Let’s go off the beaten track and explore something different ,  unique and ingredients easily available




 It was  Christmas season,  I don’t remember if it was for Christmas last year or before when I produced something out of the box due to sudden and unanticipated increase in the number of guests and all culinary experts and  foodies.
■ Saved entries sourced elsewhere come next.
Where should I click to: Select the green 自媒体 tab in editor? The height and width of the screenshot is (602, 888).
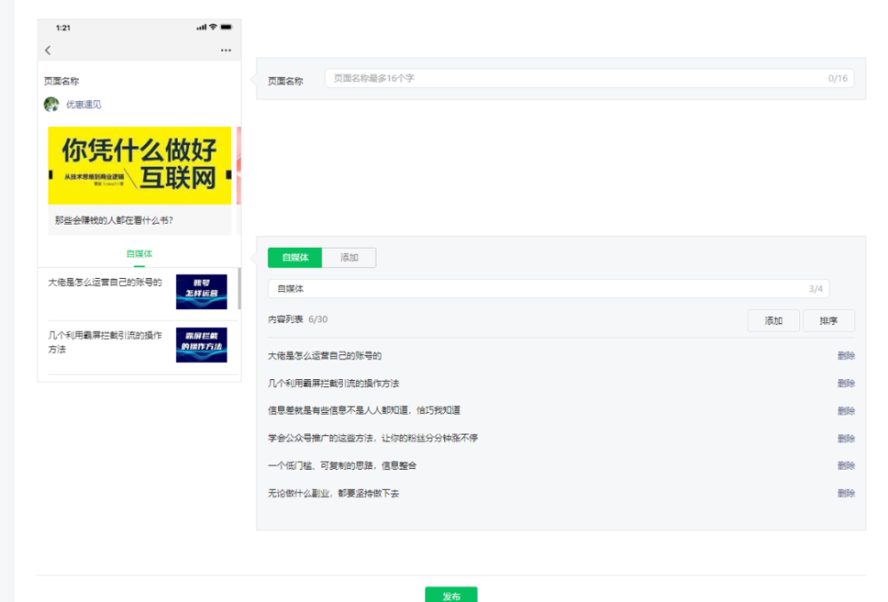295,257
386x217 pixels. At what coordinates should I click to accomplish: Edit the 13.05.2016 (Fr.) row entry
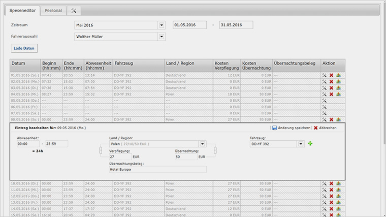(324, 202)
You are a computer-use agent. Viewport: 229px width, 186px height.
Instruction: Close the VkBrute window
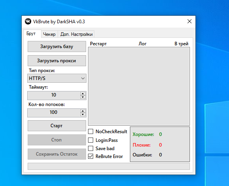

When the guest arrived instant reaction was to increase the quantity without compromising the taste   Noticed that guest where all non vegetarians … so I could put my hands on some combi  of  Veg to Non Veg  with whatever veg dish was there.
Here is what I did and turned out to be hit and  favourite  for many parties that followed ..  try making it in leisure or in emergency.
I had made mutton liver roast which was originally my Ammas  secret receipe  she make  on special days  which I managed to learn from her as I was her youngest daughter and was fortunate to celebrate such special  days with my parents .
Dish I made that day  was looking yummy and tasting equally good.
But in order to increase the quantity this was the flip I gave.
Liver Roast – secret recipe
Liver ½ kilo cut into cubes – boil it with ½  tsp Turmeric powder, ½ tsp  chopped Ginger and little salt in 2 cups water, when it starts boiling you can see foam bubbling to the surface and when liver is almost done remove from stove and Throw  out that foam water  and then strain liver pieces in a strainer and keep aside
Main Ingredients :
1.       Small onion cut into half – 1 1/2 cup (around 20 small onions)
2.       1 heaped table spoon whole black pepper -  soak in water
3.       1 table spoon whole coriander seeds slightly roasted
4.       1 1/2 tea spoons  fennel seeds or big  Sauf - slightly roasted
5.       Few Curry leaves
6.       Salt to taste
7.       2 tsp  coconut oil or 1 tsp ghee
8.       Coconut pieces cut into thin slice 1 inch long – 6 pieces

Method
Take a heavy bottom vessel, pour coconut oil add slice small onions and curry leaves
Sauté well , meanwhile grind coriander seeds ,1 tsp  sauf and pepper in ½ cup water  very smoothly and strain this liquid and add it to the onion , you can also add a pinch of turmeric and salt now
When liquid starts reducing add the boiled liver pieces and roast nicely on slow fire.
Here comes the twist , I had some boiled beans grilled which was made for vegetarians
This is what I did.  Cut about 20 longs  beans which is cut into half ,  steamed with a dash of salt and toast  in a tsp of butter along with few curry leaves coconut slices and then mix it with this liver and powder ½ tsp fennel and sprinkle into it  and serve hot .
Every piece of beans and coconut slices tasted like liver …  Eat it to believe  and give your comments. Excellent as a starter or have it along with a can of beer  , same recipe you can try with beef also  if liver is not readily available.